--- Begin ---

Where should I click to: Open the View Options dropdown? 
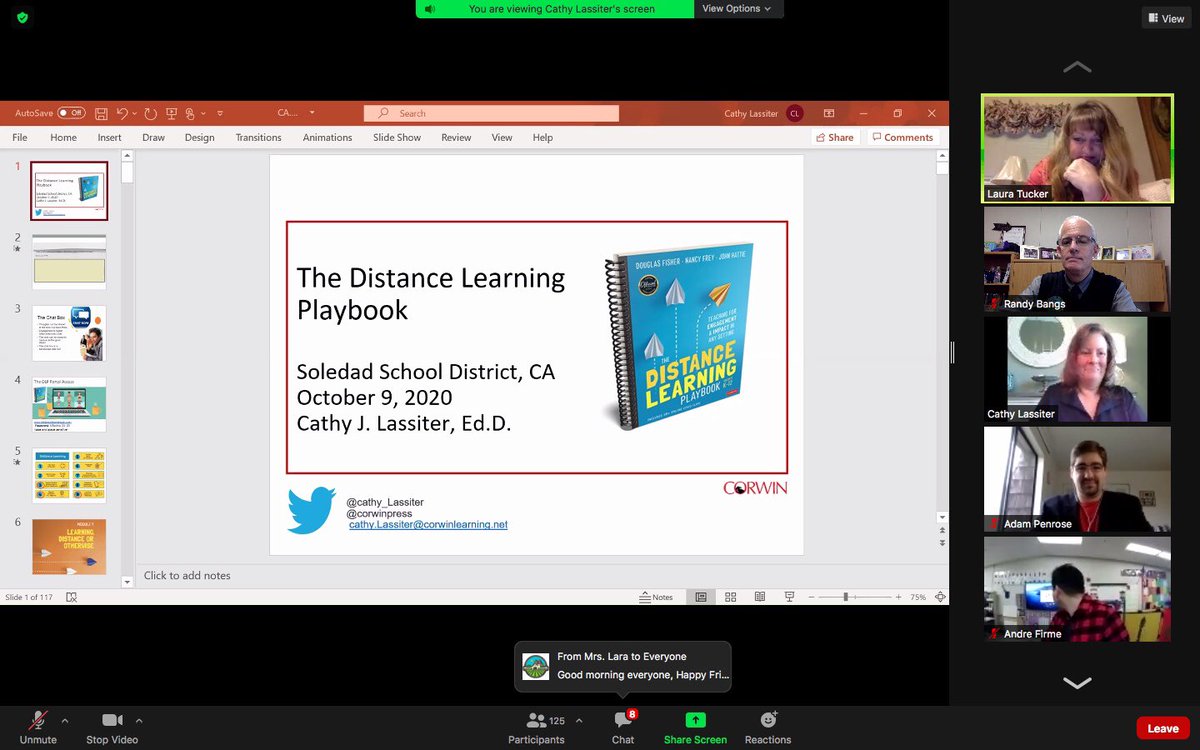click(738, 8)
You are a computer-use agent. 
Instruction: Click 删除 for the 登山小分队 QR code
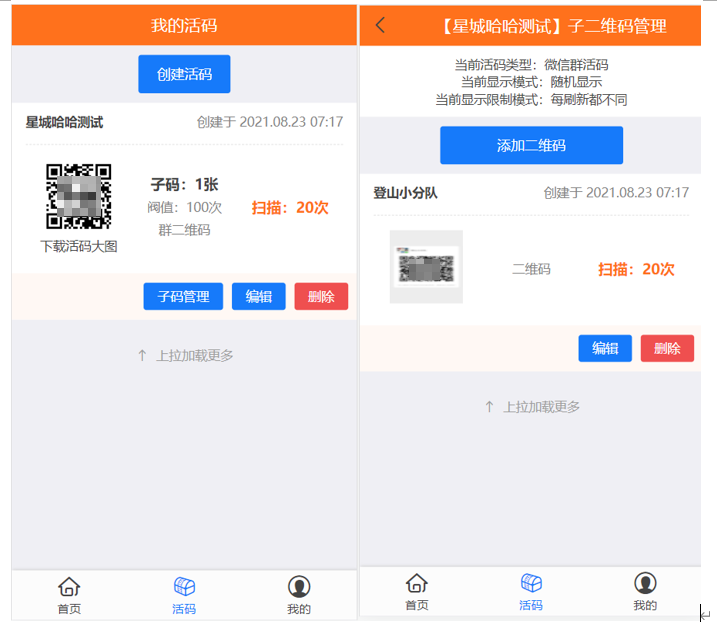tap(667, 349)
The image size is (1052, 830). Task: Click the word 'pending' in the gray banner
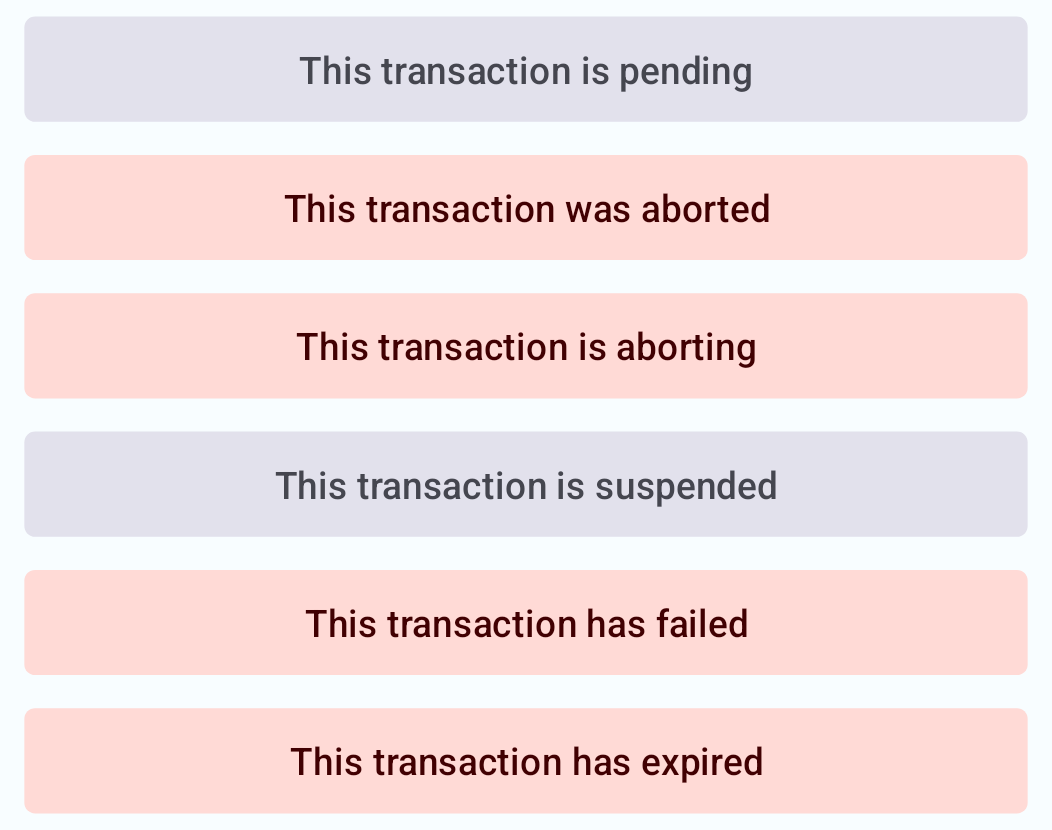click(685, 72)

--- End ---

> [Exercise details] Present the rows above as a Markdown table with the columns No. and Line, numbering each line and skipping any blank lines. Leave the pictures out of your answer.

> [Result of this exercise]
| No. | Line |
|---|---|
| 1 | Where should I click to: Open the View Options dropdown?  |
| 2 | click(738, 8) |
| 3 | You are a computer-use agent.  |
| 4 | Instruction: Click 删除 for the 登山小分队 QR code |
| 5 | tap(667, 349) |
| 6 | The image size is (1052, 830). Task: Click the word 'pending' in the gray banner |
| 7 | click(685, 72) |